On Thu, May 08, 2014 at 08:11:26AM +0300, Timo Teras wrote:
> On Wed, 7 May 2014 21:06:05 -0400
> Rich Felker <dalias@...c.org> wrote:
> 
> > On Wed, May 07, 2014 at 01:04:43PM +0300, Timo Teras wrote:
> > > Is perhaps -ffunction-sections and/or -fdata-sections added
> > > automatically? Those would break musl like experienced.
> > 
> > They should not break musl; if they do, it's a compiler bug.
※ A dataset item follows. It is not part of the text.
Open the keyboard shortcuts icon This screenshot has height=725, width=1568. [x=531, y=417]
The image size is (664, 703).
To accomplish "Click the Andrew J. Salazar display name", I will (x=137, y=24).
The
> > strong symbol that overrides the weak symbol elsewhere is not unused
> > and available for garbage collection because it's referenced.
> > 
> > I suspect your claim is just wrong, since IIRC people have
> > successfully used these options with musl.
> 
> -fdata-sections breaks things to my understanding.
> 
> stdin.c (and others), have:
> 
> FILE *const stdin = &f;
> FILE *const __stdin_used = &f;
> 
> And __stdin_used is only ever referenced via weak alias. -fdata-section
> makes each symbol go to different section, and if linker has
> gc-sections, it'll remove any unreferenced section. This means

But the section is not unreferenced. There's a reference to
__stdin_used from __stdio_exit.o. Ignoring this reference just because
it could have been satisfied by a weak symbol is wrong.

> __stdin_used will never get pulled in causing problems like described
> in the original mail.

I don't see anywhere it's documented to behave this way, and in fact
making it behave this way would not only be harmful but more difficult
than making it behave correctly. The basic way a linker works is to
pull in all objects to satisfy undefined symbols; performing GC on
sections is a separate task that takes place (or at least should)
after all symbols have been resolved, and thus once it's possible to
know which symbols are referenced and which are not.